2015-02-24 Thread Sebastián Ramírez
Awesome news. Thanks.


*Sebastián Ramírez*
Diseñador de Algoritmos

 http://www.senseta.com

 Tel: (+571) 795 7950 ext: 1012
 Cel: (+57) 300 370 77 10
 Calle 73 No 7 - 06  Piso 4
 Linkedin: co.linkedin.com/in/tiangolo/
 Twitter: @tiangolo https://twitter.com/tiangolo
 Email: sebastian.rami...@senseta.com
 www.senseta.com

On Fri, Feb 20, 2015 at 3:55 PM, Anshum Gupta ans...@anshumgupta.net
wrote:

 20 February 2015, Apache Solr™ 5.0.0 and Reference Guide for Solr 5.0
 available

 The Lucene PMC is pleased to announce the release of Apache Solr 5.0.0

 Solr is the popular, blazing fast, open source NoSQL search platform
 from the Apache Lucene project. Its major features include powerful
 full-text search, hit highlighting, faceted search, dynamic
 clustering, database integration, rich document (e.g., Word, PDF)
 handling, and geospatial search.  Solr is highly scalable, providing
 fault tolerant distributed search and indexing, and powers the search
 and navigation features of many of the world's largest internet sites.

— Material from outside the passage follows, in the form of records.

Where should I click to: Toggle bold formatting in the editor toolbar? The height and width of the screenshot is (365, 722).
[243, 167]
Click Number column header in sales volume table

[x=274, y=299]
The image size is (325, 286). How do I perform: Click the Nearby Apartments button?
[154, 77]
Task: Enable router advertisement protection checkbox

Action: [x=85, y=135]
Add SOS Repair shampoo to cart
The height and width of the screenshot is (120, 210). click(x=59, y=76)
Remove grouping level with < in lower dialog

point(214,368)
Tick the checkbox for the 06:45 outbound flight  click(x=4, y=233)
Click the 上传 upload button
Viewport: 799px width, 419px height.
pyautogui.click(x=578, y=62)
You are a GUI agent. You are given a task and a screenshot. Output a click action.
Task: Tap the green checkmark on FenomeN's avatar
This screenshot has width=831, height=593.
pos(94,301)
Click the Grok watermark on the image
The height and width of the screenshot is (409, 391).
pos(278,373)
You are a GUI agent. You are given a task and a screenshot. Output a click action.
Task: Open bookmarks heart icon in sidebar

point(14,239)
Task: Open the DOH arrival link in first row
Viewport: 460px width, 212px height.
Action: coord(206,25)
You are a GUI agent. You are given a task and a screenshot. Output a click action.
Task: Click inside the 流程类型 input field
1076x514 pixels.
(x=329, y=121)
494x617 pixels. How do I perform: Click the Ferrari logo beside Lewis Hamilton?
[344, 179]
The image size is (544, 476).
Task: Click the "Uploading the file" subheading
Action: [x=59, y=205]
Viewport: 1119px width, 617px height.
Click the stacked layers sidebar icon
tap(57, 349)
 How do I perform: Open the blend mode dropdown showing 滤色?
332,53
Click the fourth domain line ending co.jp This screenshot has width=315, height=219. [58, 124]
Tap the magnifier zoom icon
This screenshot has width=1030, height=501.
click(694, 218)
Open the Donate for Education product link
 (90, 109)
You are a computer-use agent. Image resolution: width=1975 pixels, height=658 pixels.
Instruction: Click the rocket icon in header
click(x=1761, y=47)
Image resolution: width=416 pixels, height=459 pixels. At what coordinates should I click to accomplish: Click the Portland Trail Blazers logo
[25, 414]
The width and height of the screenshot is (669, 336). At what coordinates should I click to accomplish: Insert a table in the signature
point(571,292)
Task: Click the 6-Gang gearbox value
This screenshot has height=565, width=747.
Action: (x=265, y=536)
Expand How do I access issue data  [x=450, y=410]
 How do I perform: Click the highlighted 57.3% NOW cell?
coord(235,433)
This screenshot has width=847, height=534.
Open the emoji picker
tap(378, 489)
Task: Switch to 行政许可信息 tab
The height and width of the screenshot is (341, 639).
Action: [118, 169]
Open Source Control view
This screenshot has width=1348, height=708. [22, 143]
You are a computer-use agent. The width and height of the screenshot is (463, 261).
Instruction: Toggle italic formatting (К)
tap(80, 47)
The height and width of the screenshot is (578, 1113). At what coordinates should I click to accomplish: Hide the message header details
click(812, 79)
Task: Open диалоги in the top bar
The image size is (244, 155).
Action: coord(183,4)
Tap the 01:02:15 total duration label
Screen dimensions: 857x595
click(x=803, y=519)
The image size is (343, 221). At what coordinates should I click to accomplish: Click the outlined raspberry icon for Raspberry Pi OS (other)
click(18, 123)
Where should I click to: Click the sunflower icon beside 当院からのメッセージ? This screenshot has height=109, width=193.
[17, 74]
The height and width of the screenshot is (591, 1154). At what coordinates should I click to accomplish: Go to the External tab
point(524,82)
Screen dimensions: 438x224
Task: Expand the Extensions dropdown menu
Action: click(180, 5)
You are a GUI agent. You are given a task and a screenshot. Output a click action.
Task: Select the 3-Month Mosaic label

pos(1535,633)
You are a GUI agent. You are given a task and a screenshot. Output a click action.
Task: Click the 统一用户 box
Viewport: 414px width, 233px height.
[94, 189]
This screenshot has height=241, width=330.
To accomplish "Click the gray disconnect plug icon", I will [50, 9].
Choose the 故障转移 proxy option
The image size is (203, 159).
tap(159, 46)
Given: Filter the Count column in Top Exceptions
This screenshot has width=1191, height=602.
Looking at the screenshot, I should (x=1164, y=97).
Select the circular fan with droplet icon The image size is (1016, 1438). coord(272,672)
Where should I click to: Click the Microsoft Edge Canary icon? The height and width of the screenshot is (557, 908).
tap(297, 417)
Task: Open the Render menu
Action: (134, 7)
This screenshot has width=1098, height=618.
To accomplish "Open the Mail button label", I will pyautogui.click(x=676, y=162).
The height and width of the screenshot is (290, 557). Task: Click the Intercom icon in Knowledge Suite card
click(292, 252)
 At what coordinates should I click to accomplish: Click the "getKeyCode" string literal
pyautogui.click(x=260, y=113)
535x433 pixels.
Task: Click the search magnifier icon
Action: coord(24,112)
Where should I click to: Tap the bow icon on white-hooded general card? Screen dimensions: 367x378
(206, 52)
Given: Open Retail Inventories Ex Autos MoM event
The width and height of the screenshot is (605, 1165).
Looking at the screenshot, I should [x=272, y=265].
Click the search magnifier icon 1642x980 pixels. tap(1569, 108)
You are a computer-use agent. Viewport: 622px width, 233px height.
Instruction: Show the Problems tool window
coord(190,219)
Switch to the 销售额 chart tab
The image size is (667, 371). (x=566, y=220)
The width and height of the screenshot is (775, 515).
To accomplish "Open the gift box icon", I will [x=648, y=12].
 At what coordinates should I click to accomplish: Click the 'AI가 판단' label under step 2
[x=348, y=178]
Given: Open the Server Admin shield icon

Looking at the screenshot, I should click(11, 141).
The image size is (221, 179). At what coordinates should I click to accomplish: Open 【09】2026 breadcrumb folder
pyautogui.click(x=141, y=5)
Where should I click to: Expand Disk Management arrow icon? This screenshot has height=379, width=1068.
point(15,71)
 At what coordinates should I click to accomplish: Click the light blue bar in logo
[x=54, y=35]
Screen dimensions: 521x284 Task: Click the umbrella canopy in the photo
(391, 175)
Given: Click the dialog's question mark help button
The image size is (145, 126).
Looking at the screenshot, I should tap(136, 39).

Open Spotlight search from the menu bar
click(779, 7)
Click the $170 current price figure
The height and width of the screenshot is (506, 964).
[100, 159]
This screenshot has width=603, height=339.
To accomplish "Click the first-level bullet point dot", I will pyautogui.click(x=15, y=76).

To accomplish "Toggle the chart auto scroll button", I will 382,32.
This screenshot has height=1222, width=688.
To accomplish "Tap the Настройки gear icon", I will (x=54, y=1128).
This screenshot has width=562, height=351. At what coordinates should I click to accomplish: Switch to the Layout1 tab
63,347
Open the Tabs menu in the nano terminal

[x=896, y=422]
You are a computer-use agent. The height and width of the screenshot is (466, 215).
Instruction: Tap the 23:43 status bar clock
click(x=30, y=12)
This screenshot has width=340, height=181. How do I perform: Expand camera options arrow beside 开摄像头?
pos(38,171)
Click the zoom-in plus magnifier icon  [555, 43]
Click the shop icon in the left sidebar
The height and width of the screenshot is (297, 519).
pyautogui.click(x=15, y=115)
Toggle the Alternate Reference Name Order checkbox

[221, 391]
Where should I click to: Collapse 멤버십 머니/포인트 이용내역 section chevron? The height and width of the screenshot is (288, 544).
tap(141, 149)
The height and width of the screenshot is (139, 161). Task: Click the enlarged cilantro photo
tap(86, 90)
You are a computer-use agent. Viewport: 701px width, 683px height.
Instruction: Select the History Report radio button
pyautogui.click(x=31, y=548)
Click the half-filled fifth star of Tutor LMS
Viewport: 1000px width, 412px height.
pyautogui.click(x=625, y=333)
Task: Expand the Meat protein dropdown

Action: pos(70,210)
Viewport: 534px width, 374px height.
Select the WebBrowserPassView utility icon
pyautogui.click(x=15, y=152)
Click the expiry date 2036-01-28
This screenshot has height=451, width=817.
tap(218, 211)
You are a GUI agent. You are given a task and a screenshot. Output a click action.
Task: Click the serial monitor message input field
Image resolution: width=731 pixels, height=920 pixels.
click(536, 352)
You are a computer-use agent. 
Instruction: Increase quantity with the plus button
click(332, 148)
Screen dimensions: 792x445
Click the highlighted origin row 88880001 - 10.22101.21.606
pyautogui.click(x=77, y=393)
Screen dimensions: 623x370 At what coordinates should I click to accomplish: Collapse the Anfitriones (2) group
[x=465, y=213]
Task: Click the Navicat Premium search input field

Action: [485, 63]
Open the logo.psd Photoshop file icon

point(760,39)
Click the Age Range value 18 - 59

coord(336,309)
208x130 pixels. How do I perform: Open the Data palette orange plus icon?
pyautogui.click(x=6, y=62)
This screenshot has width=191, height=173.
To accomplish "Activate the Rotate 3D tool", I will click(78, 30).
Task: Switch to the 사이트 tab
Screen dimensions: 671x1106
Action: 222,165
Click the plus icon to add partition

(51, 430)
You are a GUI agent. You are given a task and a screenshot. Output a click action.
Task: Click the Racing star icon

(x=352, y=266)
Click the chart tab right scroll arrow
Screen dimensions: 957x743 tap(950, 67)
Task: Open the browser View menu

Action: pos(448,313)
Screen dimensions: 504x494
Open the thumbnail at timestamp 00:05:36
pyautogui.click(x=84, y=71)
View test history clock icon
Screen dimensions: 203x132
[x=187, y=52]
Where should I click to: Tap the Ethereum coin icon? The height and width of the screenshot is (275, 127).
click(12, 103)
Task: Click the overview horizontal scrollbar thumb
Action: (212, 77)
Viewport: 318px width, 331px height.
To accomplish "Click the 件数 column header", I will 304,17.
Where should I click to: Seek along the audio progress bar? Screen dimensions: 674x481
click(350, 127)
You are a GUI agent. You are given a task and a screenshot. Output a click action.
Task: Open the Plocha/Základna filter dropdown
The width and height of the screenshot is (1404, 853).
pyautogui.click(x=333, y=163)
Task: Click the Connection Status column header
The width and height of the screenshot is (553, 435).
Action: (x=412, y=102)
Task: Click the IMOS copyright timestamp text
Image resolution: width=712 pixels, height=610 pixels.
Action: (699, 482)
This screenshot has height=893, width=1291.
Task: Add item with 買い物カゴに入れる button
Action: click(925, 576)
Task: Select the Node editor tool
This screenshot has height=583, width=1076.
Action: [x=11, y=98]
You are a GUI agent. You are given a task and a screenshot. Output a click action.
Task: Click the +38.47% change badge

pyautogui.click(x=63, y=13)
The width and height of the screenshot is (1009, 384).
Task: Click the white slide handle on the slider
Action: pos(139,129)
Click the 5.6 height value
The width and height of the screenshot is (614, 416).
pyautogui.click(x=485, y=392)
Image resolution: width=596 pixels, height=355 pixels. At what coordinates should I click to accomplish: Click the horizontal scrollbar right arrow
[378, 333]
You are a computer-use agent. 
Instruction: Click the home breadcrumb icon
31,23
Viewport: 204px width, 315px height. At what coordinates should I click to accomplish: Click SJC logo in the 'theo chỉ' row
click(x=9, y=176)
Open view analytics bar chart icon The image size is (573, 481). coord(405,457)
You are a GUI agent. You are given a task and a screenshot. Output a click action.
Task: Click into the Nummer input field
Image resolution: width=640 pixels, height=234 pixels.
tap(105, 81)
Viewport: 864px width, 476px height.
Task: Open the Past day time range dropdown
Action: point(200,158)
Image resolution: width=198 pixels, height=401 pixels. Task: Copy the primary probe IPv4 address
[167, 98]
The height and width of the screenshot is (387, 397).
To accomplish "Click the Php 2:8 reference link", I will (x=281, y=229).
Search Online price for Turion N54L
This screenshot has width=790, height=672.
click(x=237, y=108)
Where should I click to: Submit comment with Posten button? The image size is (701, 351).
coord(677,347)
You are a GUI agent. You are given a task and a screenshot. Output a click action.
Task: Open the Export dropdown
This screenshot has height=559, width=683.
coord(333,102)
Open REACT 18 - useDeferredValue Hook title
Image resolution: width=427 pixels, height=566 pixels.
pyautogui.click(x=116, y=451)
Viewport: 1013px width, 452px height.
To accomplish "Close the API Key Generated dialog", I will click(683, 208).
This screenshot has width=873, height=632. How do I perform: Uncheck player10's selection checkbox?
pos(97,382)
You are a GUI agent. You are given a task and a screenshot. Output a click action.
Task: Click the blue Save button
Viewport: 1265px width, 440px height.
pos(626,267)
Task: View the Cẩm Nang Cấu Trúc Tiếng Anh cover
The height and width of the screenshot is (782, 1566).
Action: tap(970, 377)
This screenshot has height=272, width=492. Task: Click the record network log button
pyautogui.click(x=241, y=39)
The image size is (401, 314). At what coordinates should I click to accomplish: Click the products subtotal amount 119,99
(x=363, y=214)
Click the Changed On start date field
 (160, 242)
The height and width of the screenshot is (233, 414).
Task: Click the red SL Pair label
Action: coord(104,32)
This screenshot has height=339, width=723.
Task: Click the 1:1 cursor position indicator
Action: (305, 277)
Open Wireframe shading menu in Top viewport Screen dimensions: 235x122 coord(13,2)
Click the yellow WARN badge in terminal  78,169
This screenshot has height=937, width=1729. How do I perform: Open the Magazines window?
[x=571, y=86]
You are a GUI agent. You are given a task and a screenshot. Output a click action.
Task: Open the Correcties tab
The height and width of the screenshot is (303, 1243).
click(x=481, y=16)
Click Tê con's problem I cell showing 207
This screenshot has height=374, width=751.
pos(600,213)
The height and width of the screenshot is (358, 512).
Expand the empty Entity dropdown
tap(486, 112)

 Solr 5.0 is available for immediate download at:
   http://lucene.apache.org/solr/mirrors-solr-latest-redir.html

 See the CHANGES.txt file included with the release for a full list of
 details.

 Solr 5.0 Release Highlights:

  * Usability improvements that include improved bin scripts and new and
 restructured examples.

  * Scripts to support installing and running Solr as a service on Linux.

  * Distributed IDF is now supported and can be enabled via the config.
 Currently, there are four supported implementations for the same:
 * LocalStatsCache: Local document stats.
 * ExactStatsCache: One time use aggregation
 * ExactSharedStatsCache: Stats shared across requests
 * LRUStatsCache: Stats shared in an LRU cache across requests

  * Solr will no longer ship a war file and instead be a downloadable
 application.

  * SolrJ now has first class support for Collections API.

  * Implicit registration of replication,get and admin handlers.

  * Config API that supports paramsets for easily configuring solr
 parameters and configuring fields. This API also supports managing of
 pre-existing request handlers and editing common solrconfig.xml via
 overlay.

  * API for managing blobs allows uploading request handler jars and
 registering them via config API.

  * BALANCESHARDUNIQUE Collection API that allows for even distribution of
 custom replica properties.

  * There's now an option to not shuffle the nodeSet provided during
 collection creation.

  * Option to configure bandwidth usage by Replication handler to prevent it
 from using up all the bandwidth.

  * Splitting of clusterstate to per-collection enables scalability
 improvement in SolrCloud. This is also the default format for new
 Collections that would be created going forward.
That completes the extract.